Core Issues Trust director Dr Mike Davidson, who is ex-homosexual, was seeking a reversal on the ban at the High Court on Thursday.
He argued that the Mayor's actions had unlawfully restricted free speech and discriminated against the trust by only allowing one side of the debate to air its views.
Dr Davidson pointed out that Transport for London runs other controversial adverts, including those for abortion services and a recent campaign by the British Humanist Association carrying the slogan "There's probably no God. Now stop worrying and enjoy your life".
"This is all about being free to talk about these issues, and the right of individuals to take a sexual identity that is consistent with other values in their lives. Those individuals who are post-gay or ex-gay are a sexual minority suffering discrimination because they are outside the purportedly 'normative' homosexual paradigm," he said.
"It was a mistake to assume these views we were expressing came from entrenched homophobia, and failed to recognise that people who want to walk away from their homosexual feelings are a group in their own right."
Andrea Williams, Director of the Christian Legal Centre, which is supporting Dr Davidson's case, said: "In a truly democratic society people should be free to choose to change their behaviour and move away from homosexual behaviour if they wish.

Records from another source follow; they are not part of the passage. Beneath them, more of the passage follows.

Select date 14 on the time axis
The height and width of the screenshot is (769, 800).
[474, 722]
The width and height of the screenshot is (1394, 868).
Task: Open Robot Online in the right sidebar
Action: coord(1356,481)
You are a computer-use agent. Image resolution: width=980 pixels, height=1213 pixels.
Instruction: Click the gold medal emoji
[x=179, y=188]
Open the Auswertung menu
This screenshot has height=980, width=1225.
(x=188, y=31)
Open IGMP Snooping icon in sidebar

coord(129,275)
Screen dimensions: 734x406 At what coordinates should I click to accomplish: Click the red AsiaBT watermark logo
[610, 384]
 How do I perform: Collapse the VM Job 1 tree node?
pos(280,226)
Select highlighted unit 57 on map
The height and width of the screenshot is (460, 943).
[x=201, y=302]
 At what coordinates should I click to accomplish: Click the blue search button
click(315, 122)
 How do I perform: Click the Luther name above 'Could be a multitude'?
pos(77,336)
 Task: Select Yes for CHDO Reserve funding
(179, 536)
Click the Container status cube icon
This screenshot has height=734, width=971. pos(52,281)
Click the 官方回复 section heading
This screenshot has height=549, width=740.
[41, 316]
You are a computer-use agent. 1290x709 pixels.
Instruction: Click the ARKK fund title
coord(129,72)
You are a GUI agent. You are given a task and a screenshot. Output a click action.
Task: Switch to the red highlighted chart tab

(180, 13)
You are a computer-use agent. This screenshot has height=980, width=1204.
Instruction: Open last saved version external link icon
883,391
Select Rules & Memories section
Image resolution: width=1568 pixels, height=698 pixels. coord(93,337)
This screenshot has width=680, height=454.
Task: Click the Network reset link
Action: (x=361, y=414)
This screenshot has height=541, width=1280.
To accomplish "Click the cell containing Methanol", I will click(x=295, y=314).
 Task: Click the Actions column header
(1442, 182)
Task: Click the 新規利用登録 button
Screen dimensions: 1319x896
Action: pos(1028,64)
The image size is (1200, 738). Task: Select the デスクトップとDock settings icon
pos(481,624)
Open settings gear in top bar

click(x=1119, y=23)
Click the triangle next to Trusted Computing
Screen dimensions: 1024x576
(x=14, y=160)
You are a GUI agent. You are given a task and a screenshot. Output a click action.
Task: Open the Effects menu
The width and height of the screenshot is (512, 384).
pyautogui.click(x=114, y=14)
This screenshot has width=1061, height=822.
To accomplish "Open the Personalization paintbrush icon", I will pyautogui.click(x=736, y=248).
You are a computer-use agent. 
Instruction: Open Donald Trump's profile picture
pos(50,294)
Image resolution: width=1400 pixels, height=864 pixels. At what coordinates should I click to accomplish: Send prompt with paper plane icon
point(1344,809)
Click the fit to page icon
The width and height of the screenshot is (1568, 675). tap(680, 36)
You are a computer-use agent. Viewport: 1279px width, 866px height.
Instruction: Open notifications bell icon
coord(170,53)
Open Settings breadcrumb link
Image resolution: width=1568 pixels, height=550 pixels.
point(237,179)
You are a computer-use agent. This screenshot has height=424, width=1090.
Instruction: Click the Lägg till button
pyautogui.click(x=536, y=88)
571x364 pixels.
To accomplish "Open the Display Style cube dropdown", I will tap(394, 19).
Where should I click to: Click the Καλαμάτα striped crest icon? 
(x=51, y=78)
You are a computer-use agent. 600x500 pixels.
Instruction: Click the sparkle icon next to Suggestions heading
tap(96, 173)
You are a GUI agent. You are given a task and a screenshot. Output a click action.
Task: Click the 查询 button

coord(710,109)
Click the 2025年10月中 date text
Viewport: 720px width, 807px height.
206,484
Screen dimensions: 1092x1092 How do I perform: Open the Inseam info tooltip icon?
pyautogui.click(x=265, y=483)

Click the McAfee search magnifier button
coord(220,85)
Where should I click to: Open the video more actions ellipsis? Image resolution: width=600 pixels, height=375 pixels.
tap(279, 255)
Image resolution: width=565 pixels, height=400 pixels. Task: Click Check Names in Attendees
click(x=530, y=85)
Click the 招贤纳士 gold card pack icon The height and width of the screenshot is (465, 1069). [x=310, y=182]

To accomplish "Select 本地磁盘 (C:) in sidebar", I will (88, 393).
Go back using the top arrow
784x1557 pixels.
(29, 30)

"The possibility that a section of the public will take 'offence' to a particular viewpoint is not a legitimate ground for restricting freedom of expression. The concept is simply being used by the State to censor opposing views and obliterate debate in the public sphere.
"Boris Johnson needs to realise his mistake and ensure there is freedom for all in the marketplace of ideas. He cannot prefer one group over another."